- Promotional release poster
- Spanish: El silencio
- Created by: Aitor Gabilondo
- Directed by: Gabe Ibáñez
- Starring: Arón Piper; Almudena Amor; Cristina Kovani; Manu Ríos; Aitor Luna; Ramiro Blas; Aria Bedmar; Mikel Losada;
- Country of origin: Spain
- Original language: Spanish
- No. of episodes: 6

Production
- Production company: Alea Media

Original release
- Network: Netflix
- Release: 19 May 2023

= Muted (TV series) =

Spanish psychological thriller television series

Muted (El silencio) is a Spanish psychological thriller television series created by Aitor Gabilondo and directed by Gabe Ibáñez. It premiered on Netflix on 19 May 2023.

== Plot ==
Set in Bilbao, the show revolves around Sergio Ciscar, who has recently been released from detention. He has been temporarily mute during his childhood following to a traumatism and has recovered his faculty of speech only when his parents adopted a little sister. He has spent six years in detention for parricide and is now under the secret watch of a young psychiatrist, Ana Dussuel, and her team. She loves him secretly and she also receives help from Marta, a girl obsessed with Sergio.

Sergio desperately tries to find his younger sister, who was the only one in his family who treated him nicely.
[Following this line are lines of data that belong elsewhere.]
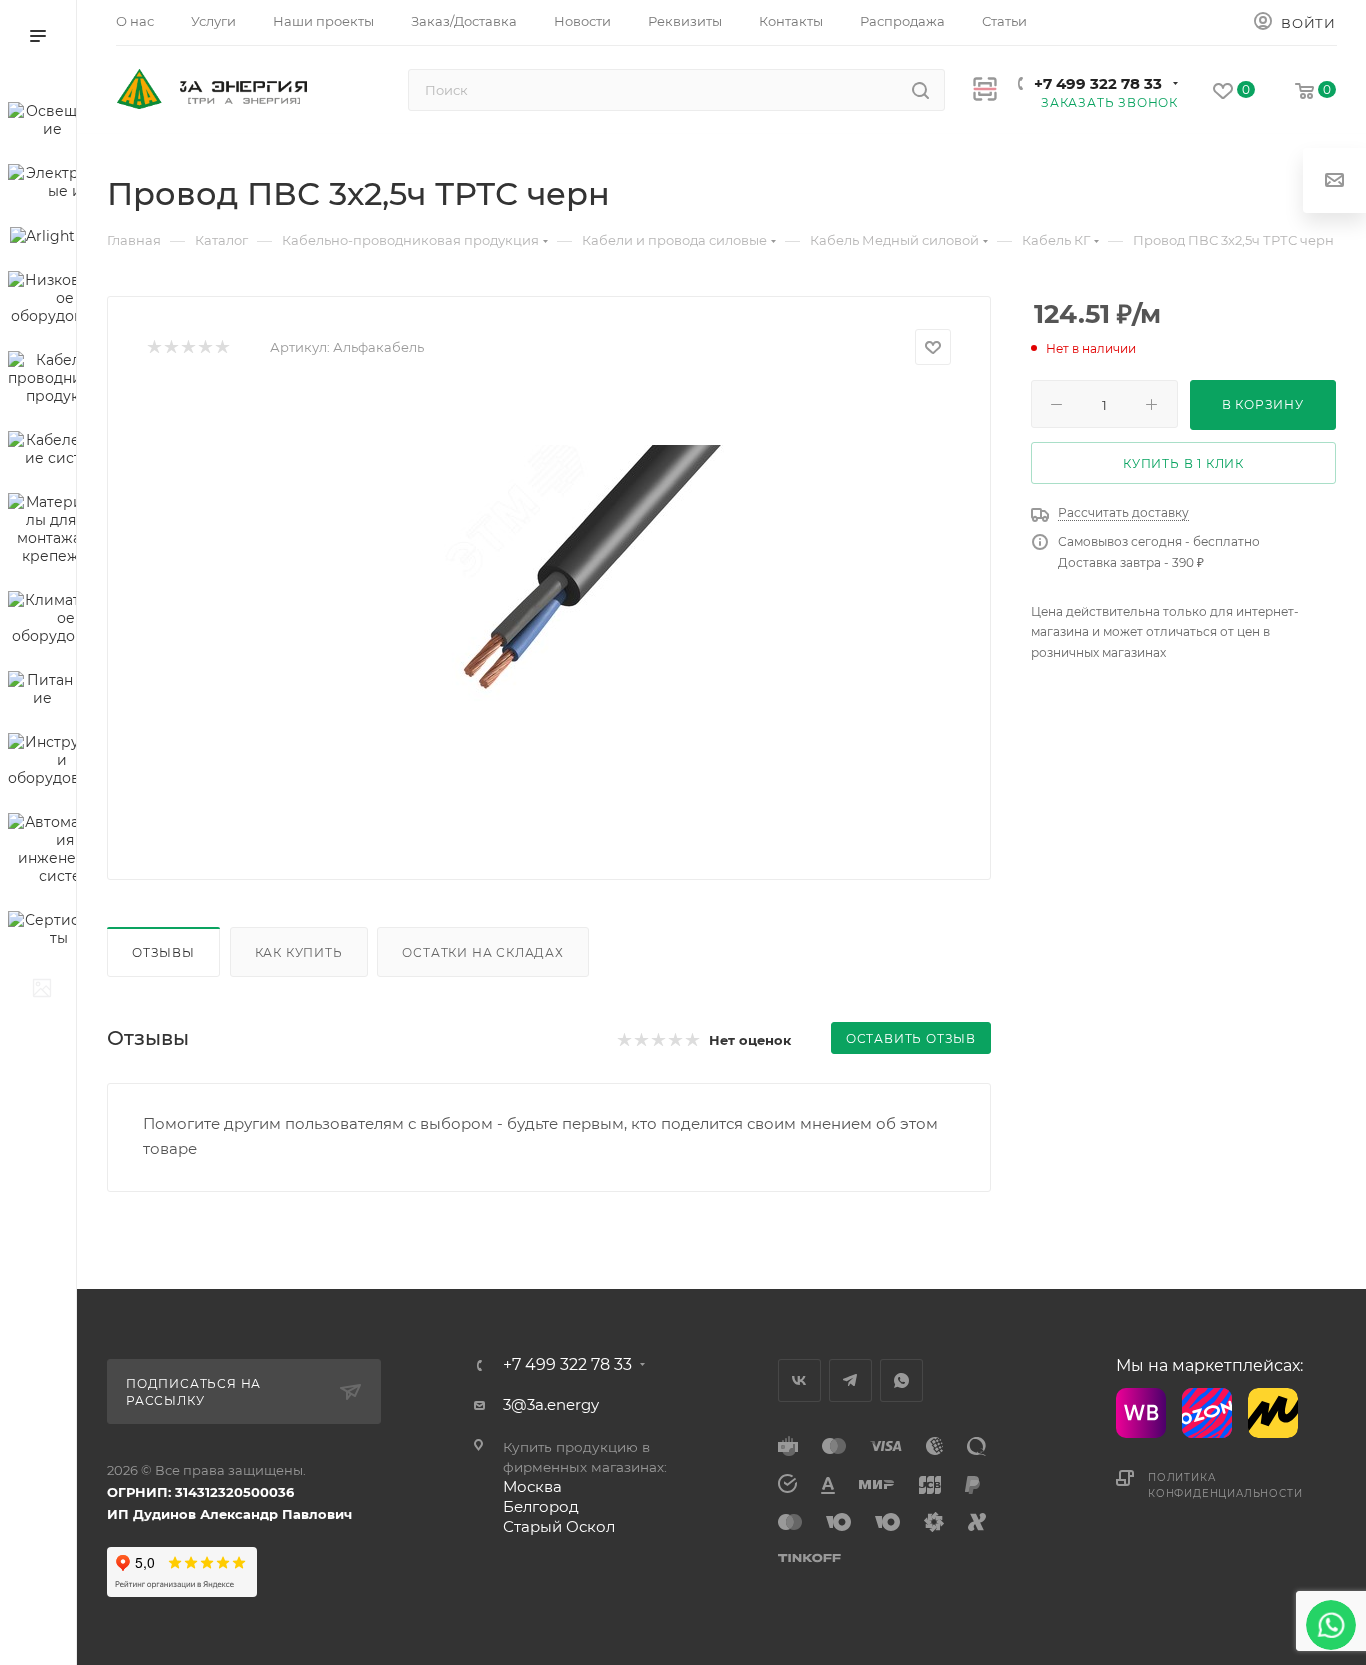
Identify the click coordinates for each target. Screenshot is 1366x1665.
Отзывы (163, 952)
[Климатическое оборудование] (42, 621)
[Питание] (42, 692)
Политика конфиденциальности (1225, 1485)
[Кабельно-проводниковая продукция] (42, 381)
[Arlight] (42, 238)
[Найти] (920, 90)
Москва (532, 1486)
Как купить (299, 952)
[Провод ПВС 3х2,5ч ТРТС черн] (549, 615)
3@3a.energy (551, 1404)
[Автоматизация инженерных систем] (42, 852)
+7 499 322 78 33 (1098, 83)
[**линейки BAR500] (42, 991)
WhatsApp (901, 1380)
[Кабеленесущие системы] (42, 452)
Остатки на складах (482, 952)
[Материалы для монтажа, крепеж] (42, 532)
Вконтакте (799, 1380)
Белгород (541, 1506)
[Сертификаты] (42, 932)
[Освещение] (42, 123)
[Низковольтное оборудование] (42, 301)
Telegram (850, 1380)
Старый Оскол (559, 1526)
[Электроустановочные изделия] (42, 185)
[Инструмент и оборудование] (42, 763)
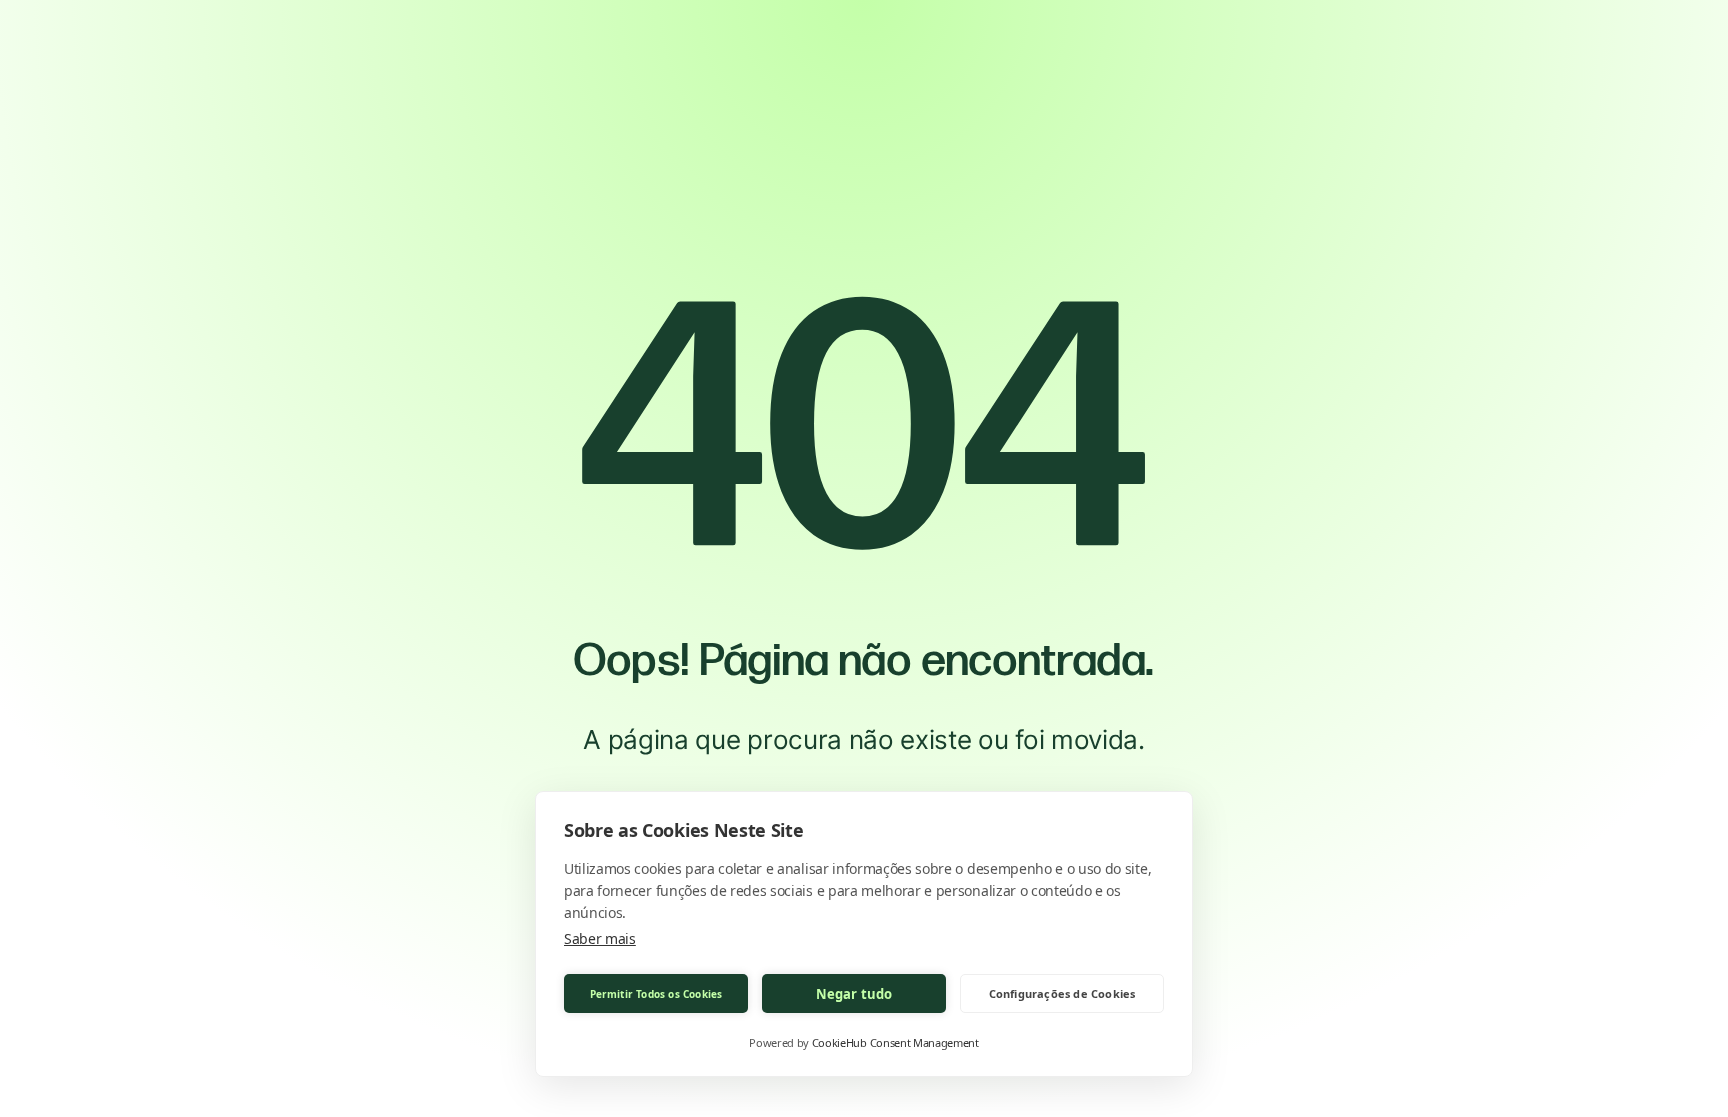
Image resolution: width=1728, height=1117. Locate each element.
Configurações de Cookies (1062, 993)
During the course of the series, it’s discovered that Sergio is a genius quick to anger and that his mother, a psychiatrist, was experimenting on him without his father's consent/knowledge.

Towards the end we find out that Sergio is unstable and was on drugs and lashed out and pushed his parents over the balcony of their apartment to their death.

The police are also involved in the watch, but are corrupt and trying to derail the watch.

== Production ==
Created by Aitor Gabilondo, Muted is an Alea Media production for Netflix. Shooting locations included Bilbao and Madrid.

== Release ==
Netflix released the series on 19 May 2023.

== Reception ==
The series has become the second most streamed non-English speaking series on Netflix within the first week of release.